Dataset items:
* * * * *

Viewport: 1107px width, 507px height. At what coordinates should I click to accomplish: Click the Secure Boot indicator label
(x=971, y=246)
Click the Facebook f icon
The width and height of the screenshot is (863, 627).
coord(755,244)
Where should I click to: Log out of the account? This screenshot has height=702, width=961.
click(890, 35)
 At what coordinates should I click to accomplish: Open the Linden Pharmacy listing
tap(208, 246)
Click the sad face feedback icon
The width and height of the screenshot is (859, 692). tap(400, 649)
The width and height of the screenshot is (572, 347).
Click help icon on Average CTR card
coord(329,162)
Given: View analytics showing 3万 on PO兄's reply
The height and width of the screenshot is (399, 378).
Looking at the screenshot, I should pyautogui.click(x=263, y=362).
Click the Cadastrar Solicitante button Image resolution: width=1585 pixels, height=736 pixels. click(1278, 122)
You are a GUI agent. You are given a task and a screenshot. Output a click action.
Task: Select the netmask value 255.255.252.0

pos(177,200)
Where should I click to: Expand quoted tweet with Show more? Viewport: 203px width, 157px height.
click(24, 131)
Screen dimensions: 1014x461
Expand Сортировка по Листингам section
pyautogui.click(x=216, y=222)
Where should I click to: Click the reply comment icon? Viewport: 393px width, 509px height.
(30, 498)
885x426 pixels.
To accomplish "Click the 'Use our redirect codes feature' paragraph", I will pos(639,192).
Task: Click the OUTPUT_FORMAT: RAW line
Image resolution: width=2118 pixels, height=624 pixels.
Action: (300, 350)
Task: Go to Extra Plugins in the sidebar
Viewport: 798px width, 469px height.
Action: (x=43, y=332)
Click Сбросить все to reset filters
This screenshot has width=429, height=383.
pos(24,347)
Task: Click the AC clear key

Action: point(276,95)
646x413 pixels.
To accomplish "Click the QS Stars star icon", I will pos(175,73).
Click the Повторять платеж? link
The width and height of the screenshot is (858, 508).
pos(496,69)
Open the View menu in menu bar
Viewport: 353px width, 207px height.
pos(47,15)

* * * * *

WHAT THIS TASK INVOLVES: This calls for repeating all of the records, character for character.

RESPONSE:
Viewport: 1107px width, 507px height. At what coordinates should I click to accomplish: Click the Secure Boot indicator label
(x=971, y=246)
Click the Facebook f icon
The width and height of the screenshot is (863, 627).
coord(755,244)
Where should I click to: Log out of the account? This screenshot has height=702, width=961.
click(890, 35)
 At what coordinates should I click to accomplish: Open the Linden Pharmacy listing
tap(208, 246)
Click the sad face feedback icon
The width and height of the screenshot is (859, 692). tap(400, 649)
The width and height of the screenshot is (572, 347).
Click help icon on Average CTR card
coord(329,162)
Given: View analytics showing 3万 on PO兄's reply
The height and width of the screenshot is (399, 378).
Looking at the screenshot, I should pyautogui.click(x=263, y=362).
Click the Cadastrar Solicitante button Image resolution: width=1585 pixels, height=736 pixels. click(1278, 122)
You are a GUI agent. You are given a task and a screenshot. Output a click action.
Task: Select the netmask value 255.255.252.0

pos(177,200)
Where should I click to: Expand quoted tweet with Show more? Viewport: 203px width, 157px height.
click(24, 131)
Screen dimensions: 1014x461
Expand Сортировка по Листингам section
pyautogui.click(x=216, y=222)
Where should I click to: Click the reply comment icon? Viewport: 393px width, 509px height.
(30, 498)
885x426 pixels.
To accomplish "Click the 'Use our redirect codes feature' paragraph", I will pos(639,192).
Task: Click the OUTPUT_FORMAT: RAW line
Image resolution: width=2118 pixels, height=624 pixels.
Action: (300, 350)
Task: Go to Extra Plugins in the sidebar
Viewport: 798px width, 469px height.
Action: (x=43, y=332)
Click Сбросить все to reset filters
This screenshot has width=429, height=383.
pos(24,347)
Task: Click the AC clear key

Action: point(276,95)
646x413 pixels.
To accomplish "Click the QS Stars star icon", I will pos(175,73).
Click the Повторять платеж? link
The width and height of the screenshot is (858, 508).
pos(496,69)
Open the View menu in menu bar
Viewport: 353px width, 207px height.
pos(47,15)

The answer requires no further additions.